* **Source material**
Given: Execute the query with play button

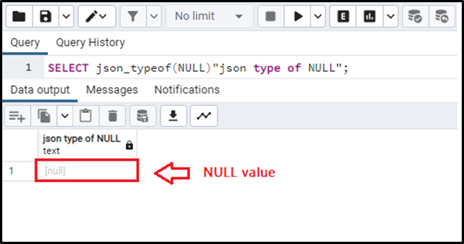Looking at the screenshot, I should click(298, 16).
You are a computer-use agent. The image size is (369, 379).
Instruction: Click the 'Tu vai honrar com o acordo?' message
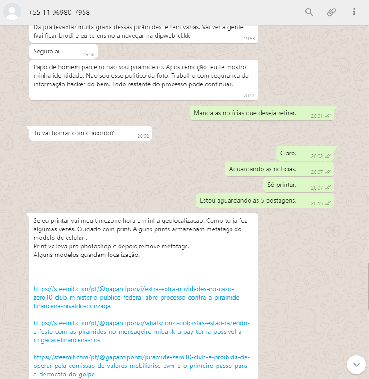coord(91,133)
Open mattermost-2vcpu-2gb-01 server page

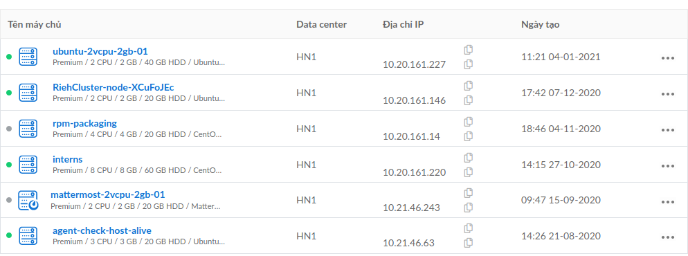pyautogui.click(x=107, y=194)
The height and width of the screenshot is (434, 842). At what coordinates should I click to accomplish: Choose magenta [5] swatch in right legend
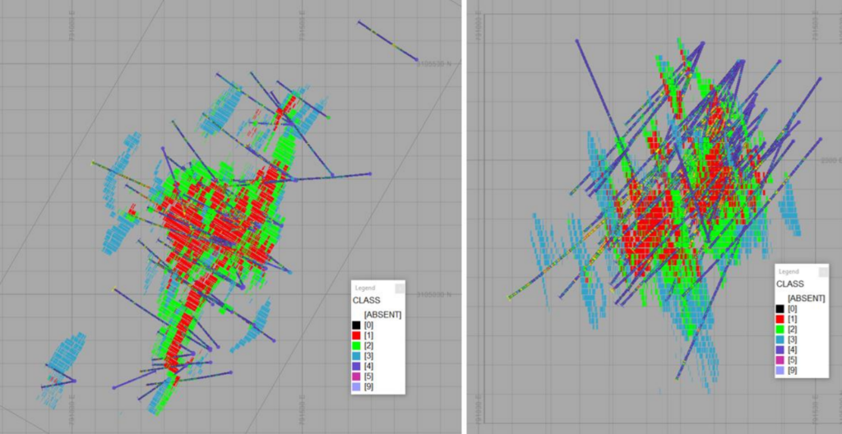tap(780, 360)
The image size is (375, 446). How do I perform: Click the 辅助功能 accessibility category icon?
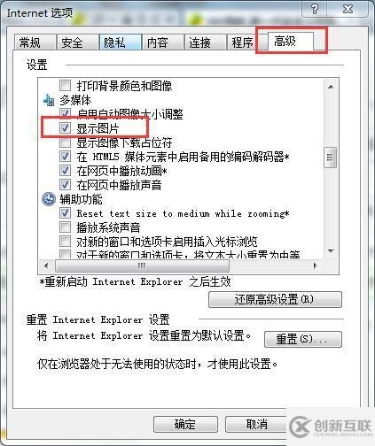pos(49,199)
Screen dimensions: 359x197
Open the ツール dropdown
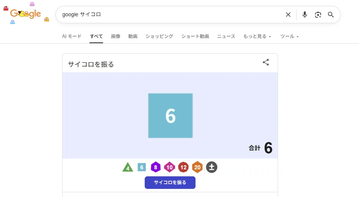289,37
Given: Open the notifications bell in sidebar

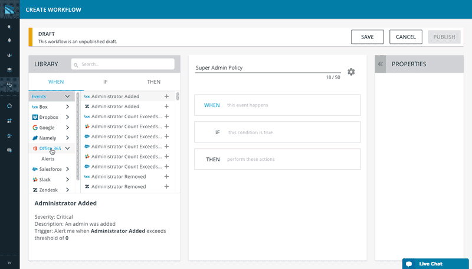Looking at the screenshot, I should click(x=9, y=40).
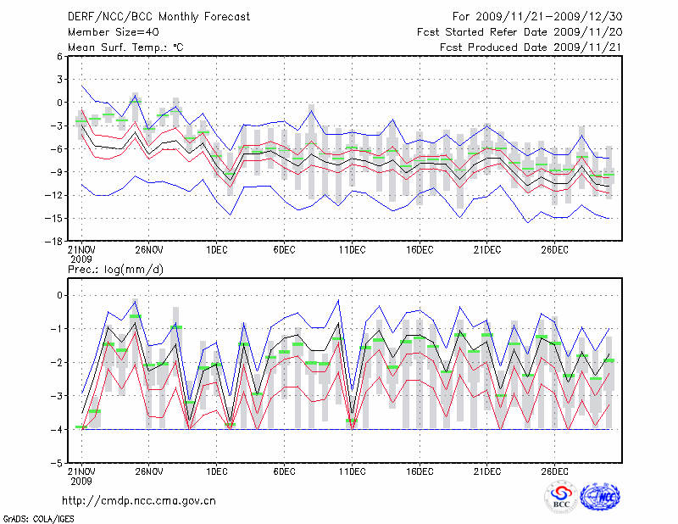
Task: Click the forecast period 2009/11/21-2009/12/30 text
Action: click(x=537, y=16)
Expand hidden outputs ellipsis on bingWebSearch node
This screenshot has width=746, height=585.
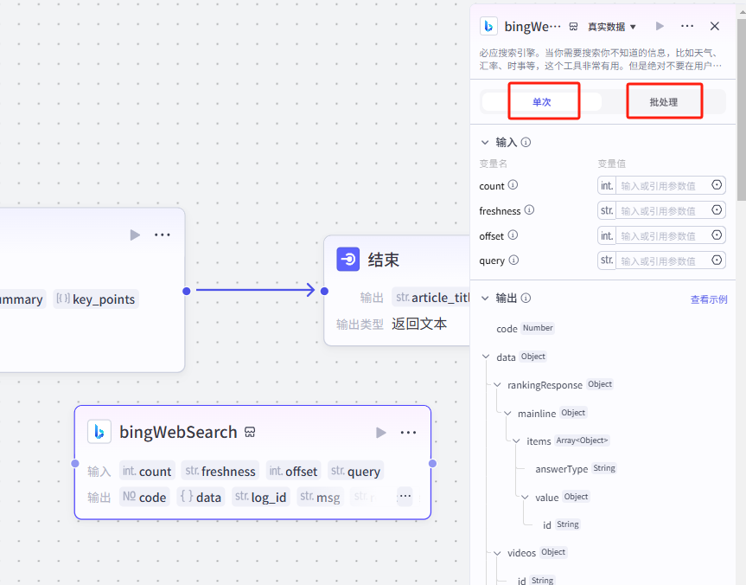(x=405, y=497)
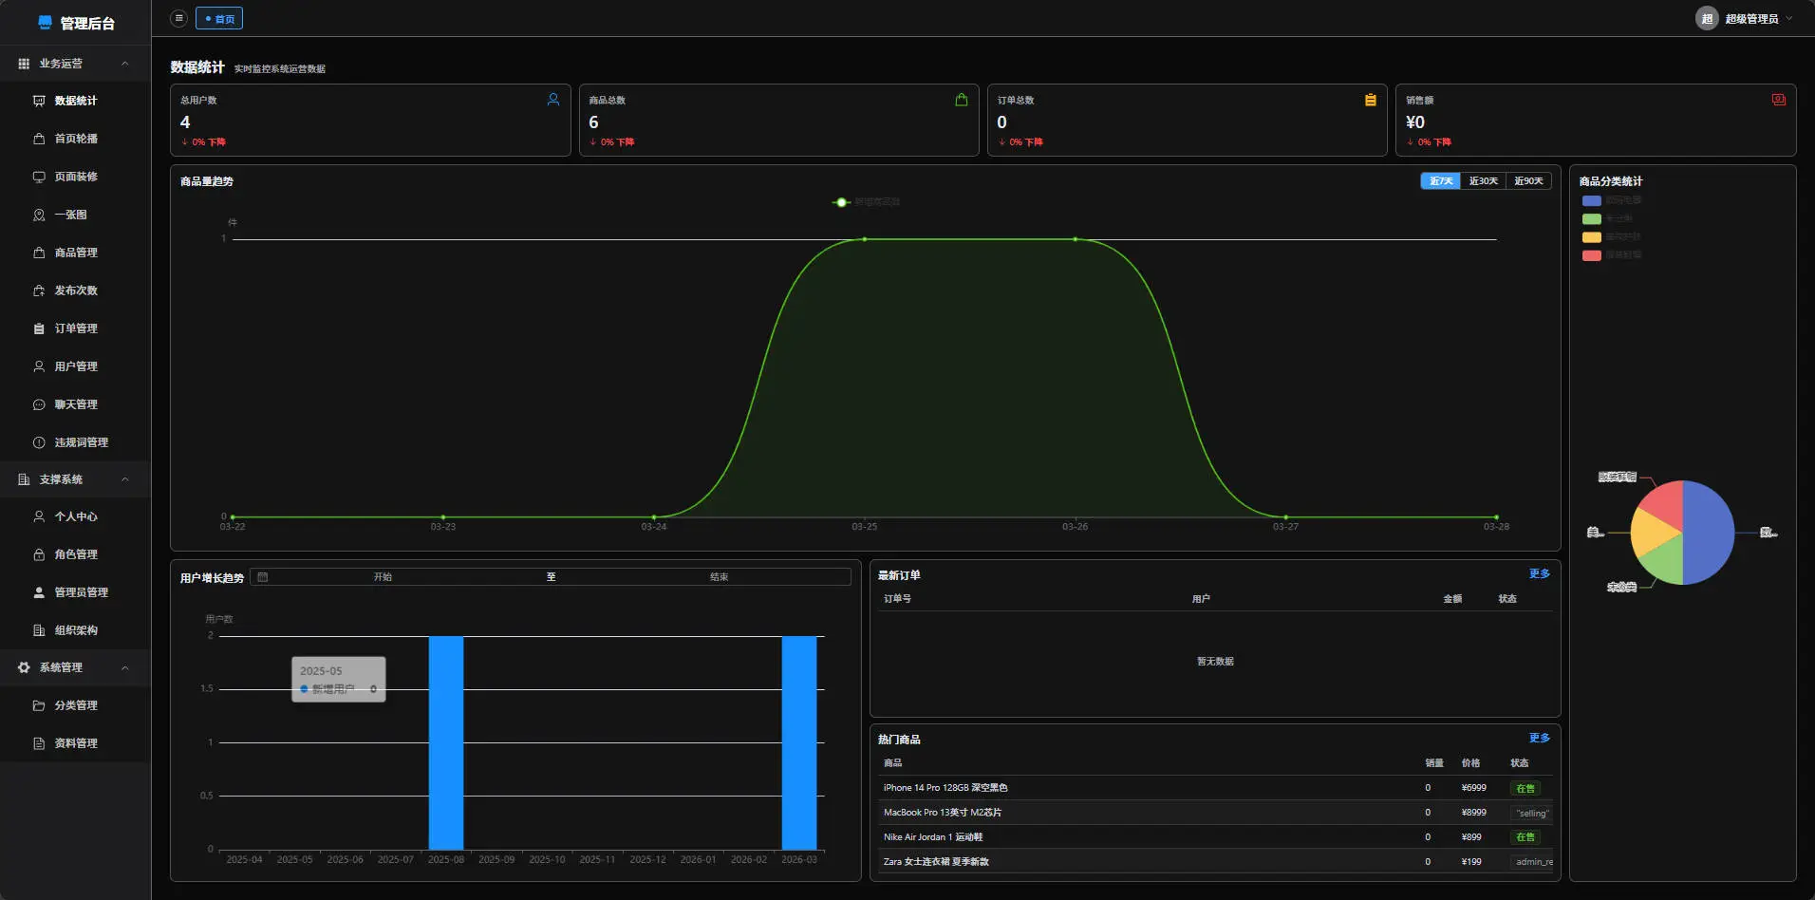Select the 近7天 time range option
1815x900 pixels.
coord(1440,181)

* **Exercise**
Your answer must be the exact lines from the one containing "The height and" through the last line of the records above, with both included and no pictures.

* **Worked solution**
The height and width of the screenshot is (434, 842). At what coordinates should I click to accomplish: Choose magenta [5] swatch in right legend
tap(780, 360)
The image size is (375, 446). How do I perform: Click the 辅助功能 accessibility category icon?
pos(49,199)
Screen dimensions: 359x197
Open the ツール dropdown
289,37
Given: Open the notifications bell in sidebar

Looking at the screenshot, I should click(x=9, y=40).
Task: Click the forecast period 2009/11/21-2009/12/30 text
Action: click(x=537, y=16)
Expand hidden outputs ellipsis on bingWebSearch node
This screenshot has width=746, height=585.
(x=405, y=497)
Select the 近7天 time range option
1815x900 pixels.
coord(1440,181)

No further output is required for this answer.